■ **YOUR INSTRUCTIONS**
The line containing "Access All Resources (95, 670)" and every line after it, through the end of the records below: repeat them exactly, nothing more.

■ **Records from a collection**
BEGIN
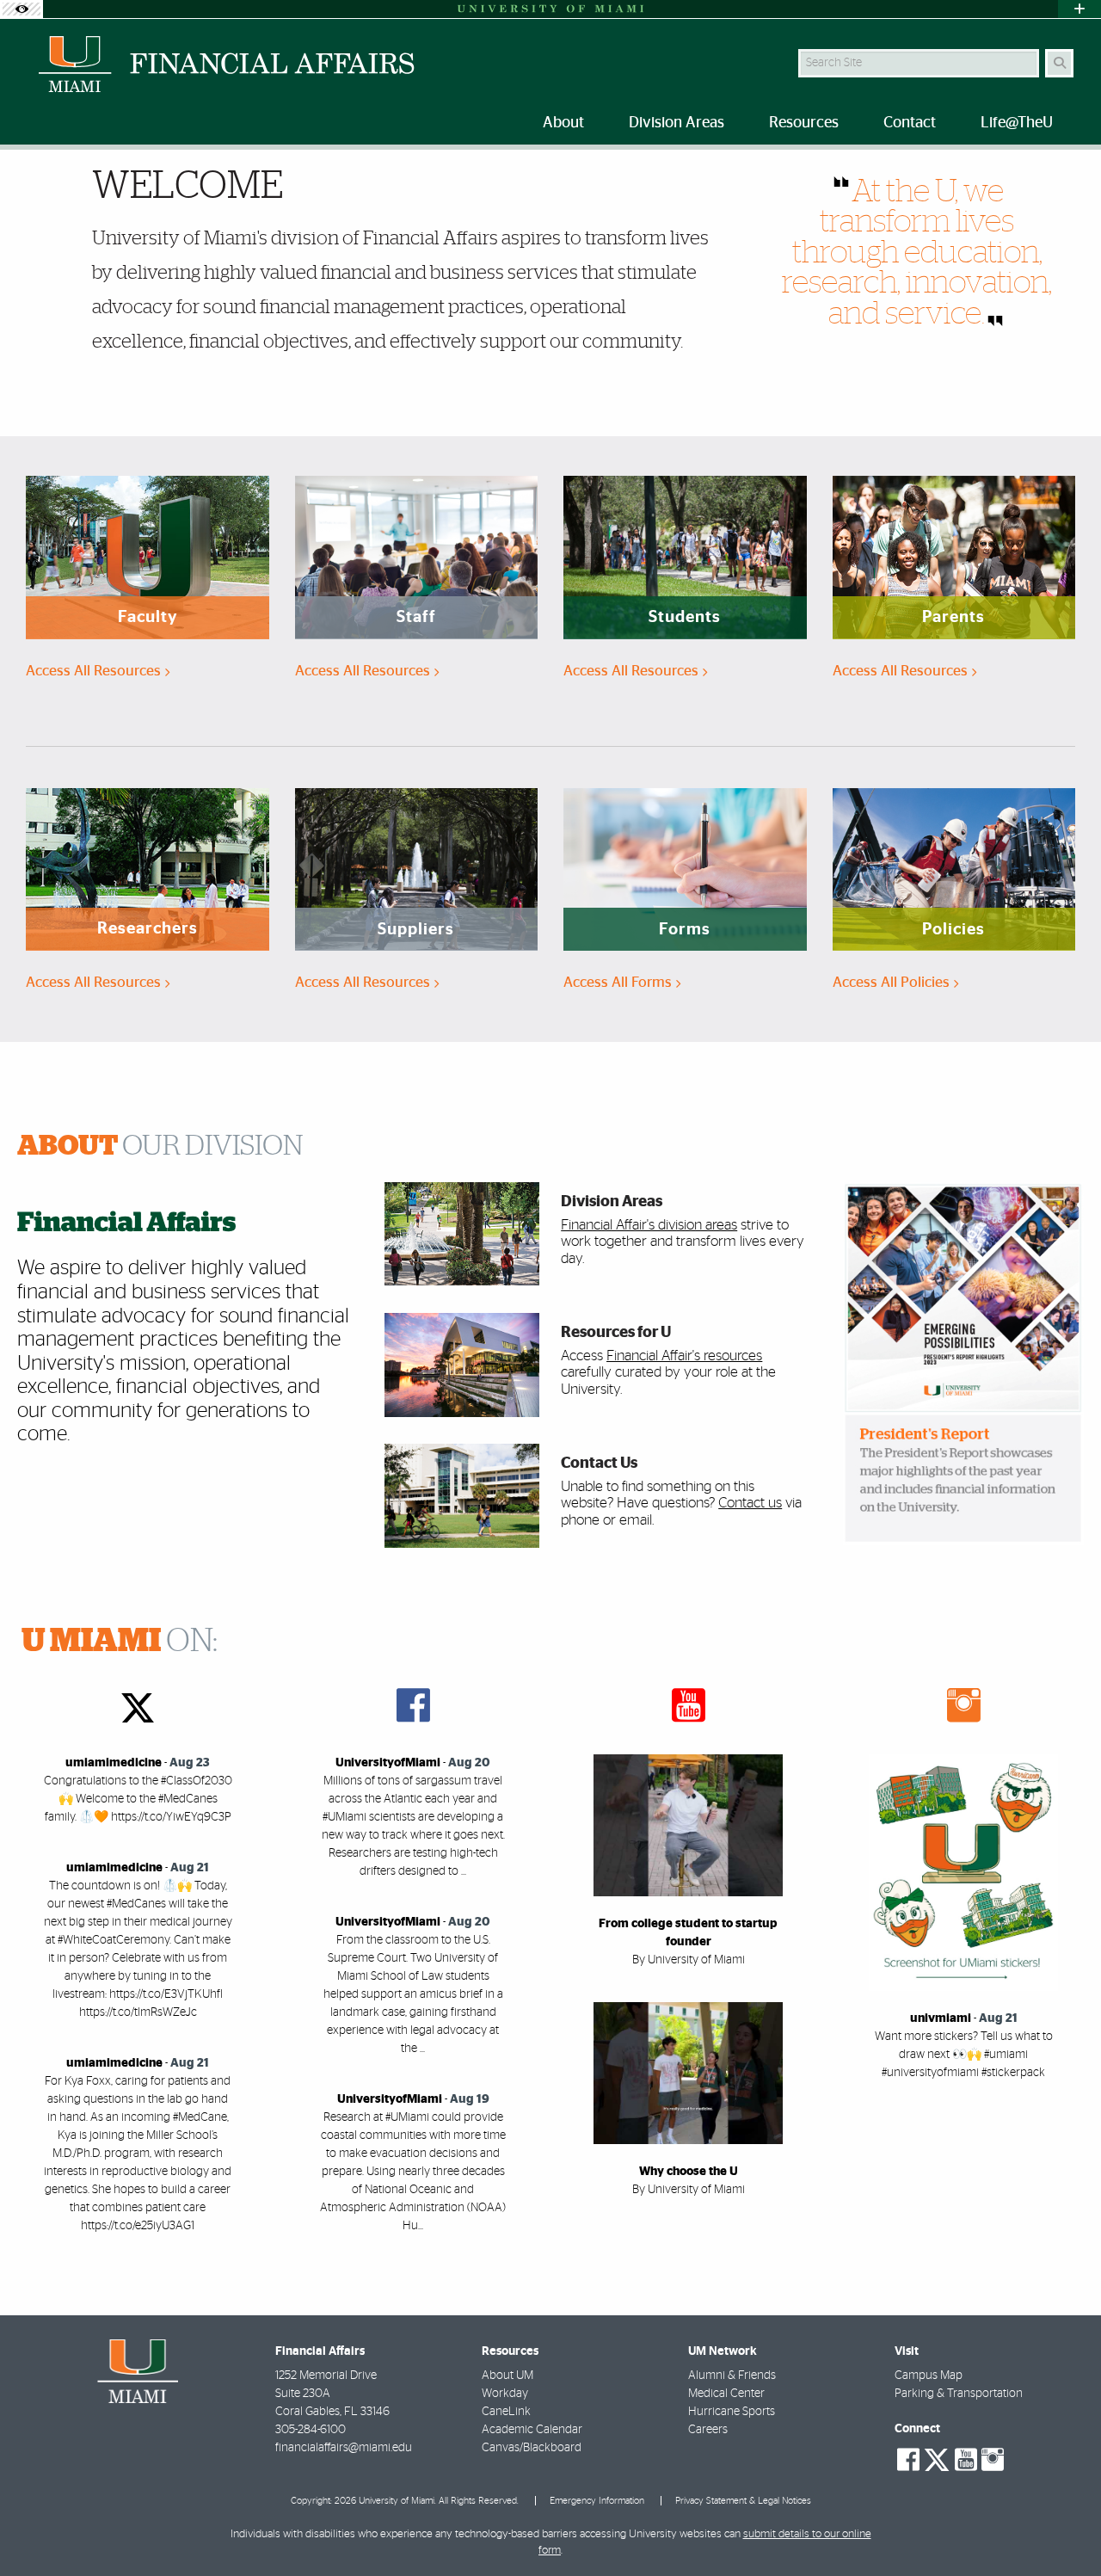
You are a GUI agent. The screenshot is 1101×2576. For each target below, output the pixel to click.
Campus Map (929, 2376)
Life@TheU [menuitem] (1017, 123)
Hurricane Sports (731, 2412)
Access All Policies (893, 982)
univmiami (940, 2018)
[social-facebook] (908, 2459)
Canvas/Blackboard (531, 2448)
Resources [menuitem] (804, 123)
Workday (505, 2394)
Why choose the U (688, 2172)
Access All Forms (619, 982)
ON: (120, 1641)
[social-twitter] (936, 2458)
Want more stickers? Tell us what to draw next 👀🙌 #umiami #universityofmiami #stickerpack (964, 2055)
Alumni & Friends (732, 2376)
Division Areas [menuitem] (676, 123)
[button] (1063, 2528)
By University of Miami (688, 1960)
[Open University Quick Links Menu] (1079, 9)
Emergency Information (597, 2500)
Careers (708, 2430)
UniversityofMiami (387, 1763)
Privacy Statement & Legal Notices (743, 2500)
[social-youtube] (966, 2459)
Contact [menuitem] (909, 123)
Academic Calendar (532, 2430)
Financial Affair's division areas (649, 1224)
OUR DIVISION (160, 1146)
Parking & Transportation (959, 2394)
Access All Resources (95, 670)
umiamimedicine (113, 1763)
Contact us (750, 1502)
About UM (507, 2376)
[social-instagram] (992, 2459)
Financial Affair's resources (684, 1355)
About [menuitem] (563, 123)
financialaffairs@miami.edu (343, 2448)
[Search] (1059, 63)
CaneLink (506, 2412)
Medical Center (726, 2394)
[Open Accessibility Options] (21, 9)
END
■ **RESULT BELOW**
Access All Resources (95, 670)
umiamimedicine (113, 1763)
Contact us (750, 1502)
About UM (507, 2376)
[social-instagram] (992, 2459)
Financial Affair's resources (684, 1355)
About [menuitem] (563, 123)
financialaffairs@miami.edu (343, 2448)
[Search] (1059, 63)
CaneLink (506, 2412)
Medical Center (726, 2394)
[Open Accessibility Options] (21, 9)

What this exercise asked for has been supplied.